Yes, and with that in mind here are a few of my favorite alternatives to PowerPoint: Glogster, Google Slides, Powtoon, Prezi, and VoiceThread. There are dozens of web-based presentation tools, but each of these is easy-to-use and available for free. Please keep in mind that they do not simply duplicate the functions of PowerPoint; using a different presentation tool inherently changes the nature of the presentation and what it means to present.

  • The first, Glogster, is used to generate “multimedia interactive posters” or glogs. These glogs allow presenters, often students, to express their ideas by combining a variety of multimedia in one digital space. Users are able to include images, graphics, audio, video, and text. When finished, glogs are easily shared online.
  • Google Slides approximates the overall function of PowerPoint; however, this web-based alternative has more robust features for collaborating and interacting with a live audience. For example, multiple users can simultaneously access and edit the same presentation. Perhaps most notably, Slides offers the presenter the ability to accept and present audience questions during the presentation.

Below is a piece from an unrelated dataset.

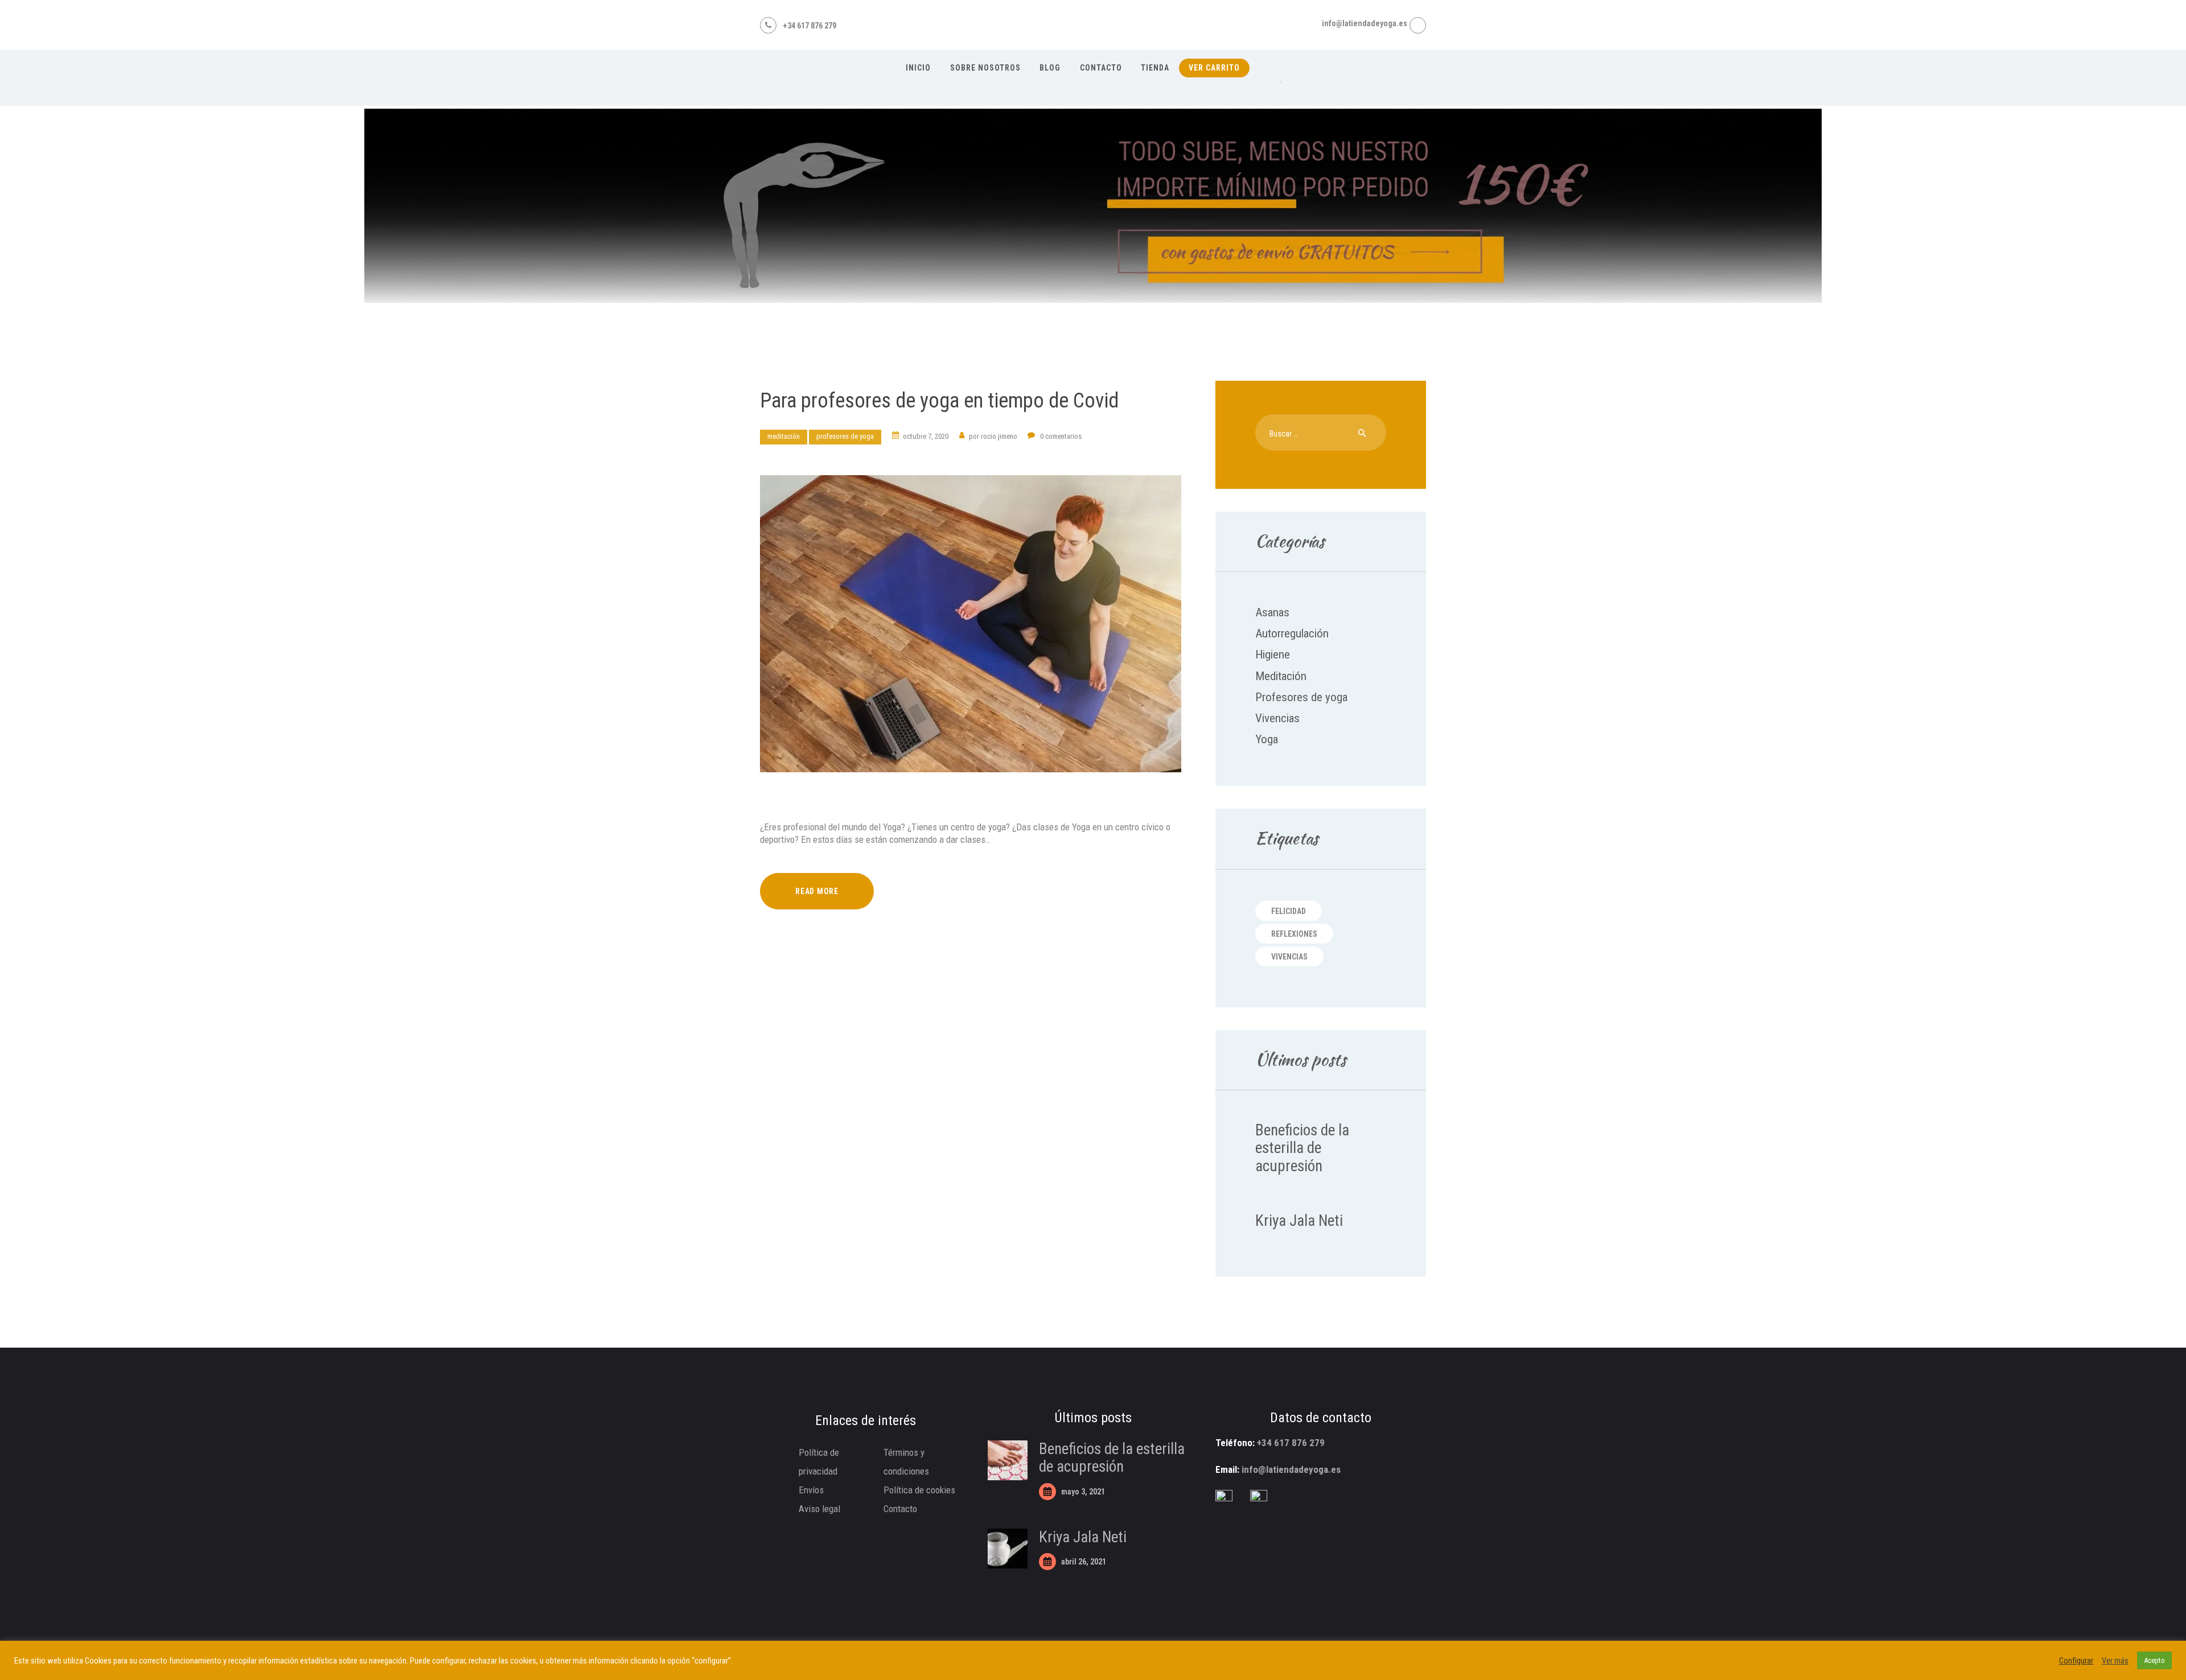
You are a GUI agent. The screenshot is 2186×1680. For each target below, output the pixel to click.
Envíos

  • Powtoon is quite different from the other presentation tools described here. It is a video – animation presentation software. These video-based presentations allow you to grab the attention of the audience by animating what would normally be a static and linear presentation. Powtoon is especially useful for presenting projects.
  • Prezi has quickly become a significant rival of PowerPoint. Prezi enables the creation of presentations; however, these presentations may be crafted in a manner that displays a visual journey, such as the flight of a bird or plane. Prezi is excellent for documenting movement, progress, or the organization of a structure or process.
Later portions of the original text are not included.